_Work task_. Your output should be the lines from the one containing "474x630 pixels. How" through the last line below, both ends included, exactly as written and free of pictures.

(Stored data entries)
:::
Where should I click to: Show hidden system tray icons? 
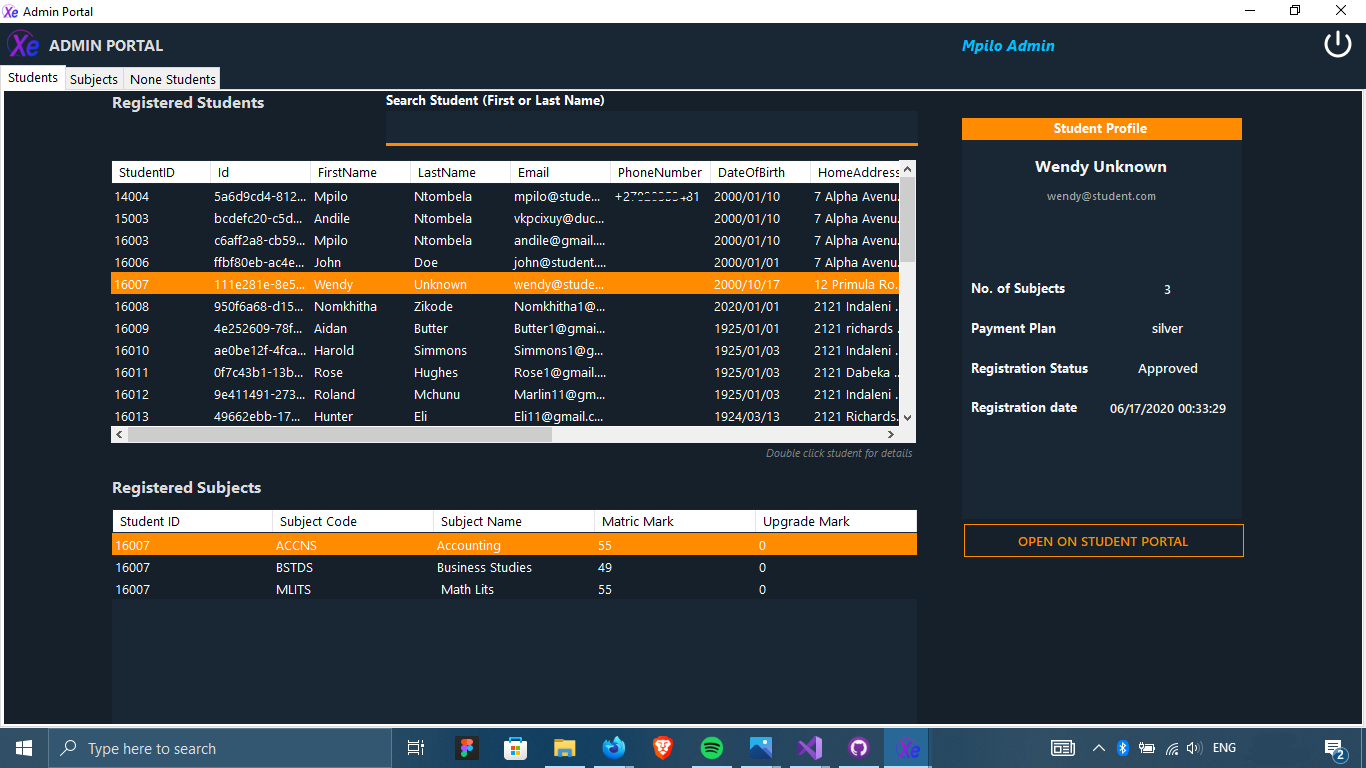coord(1098,748)
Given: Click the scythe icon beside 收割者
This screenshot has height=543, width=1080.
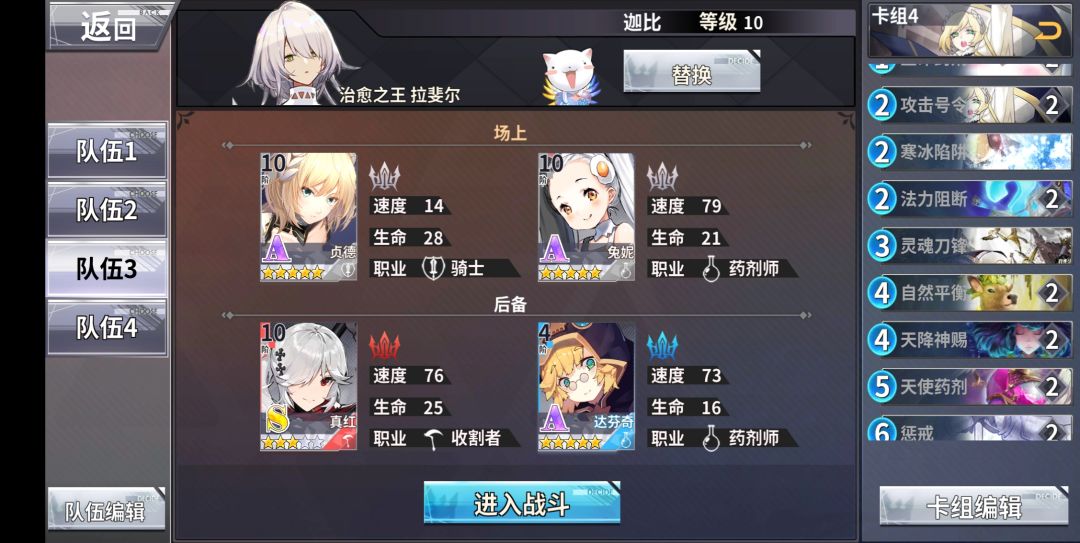Looking at the screenshot, I should click(433, 438).
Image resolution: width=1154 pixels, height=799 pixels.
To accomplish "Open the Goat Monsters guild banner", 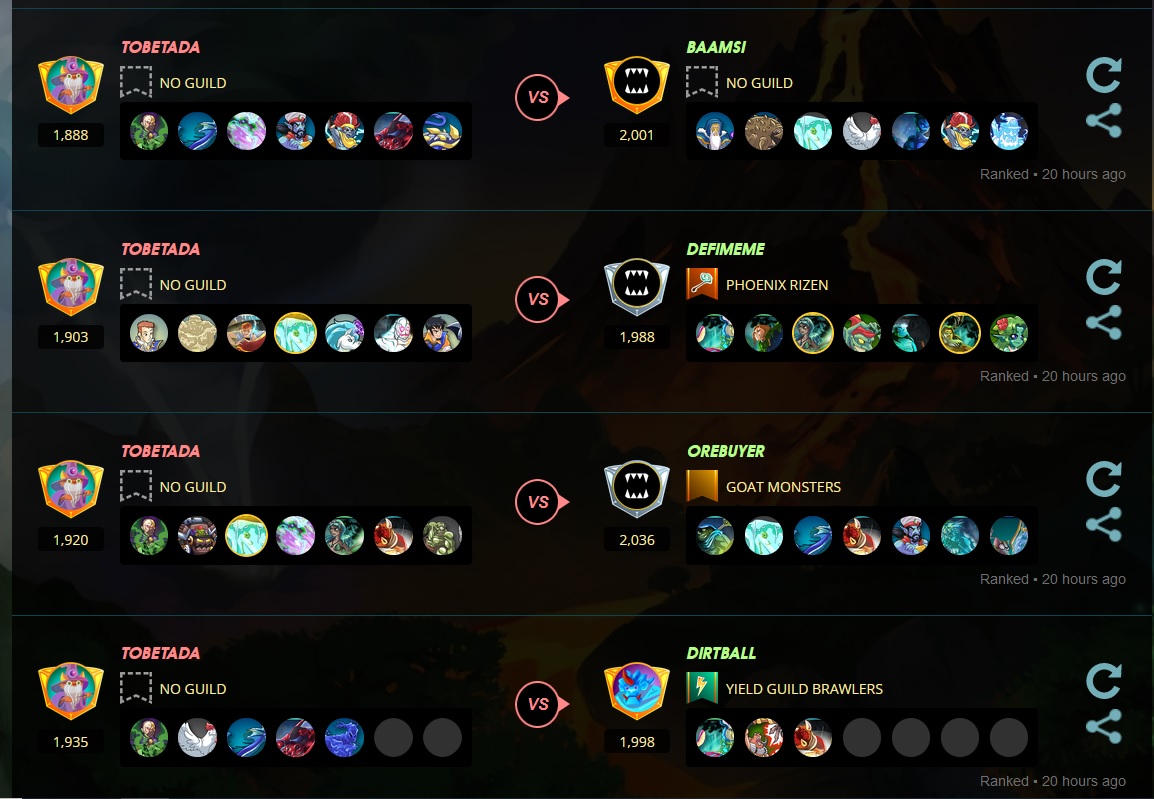I will 701,486.
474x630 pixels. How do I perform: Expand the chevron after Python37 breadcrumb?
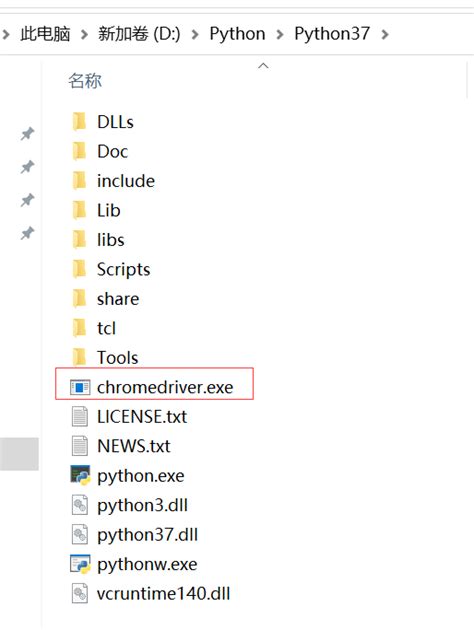(x=385, y=35)
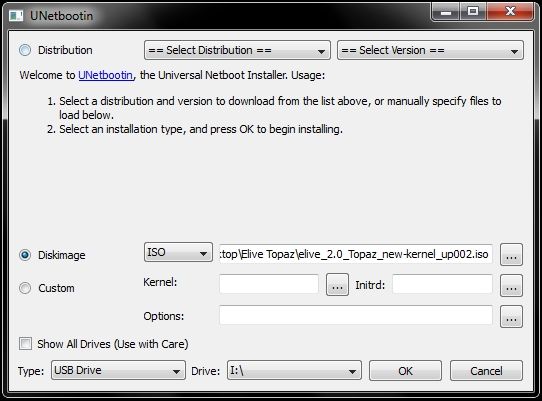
:::
_Written solution_.
474x630 pixels. How do I perform: Expand the chevron after Python37 breadcrumb?
(x=385, y=35)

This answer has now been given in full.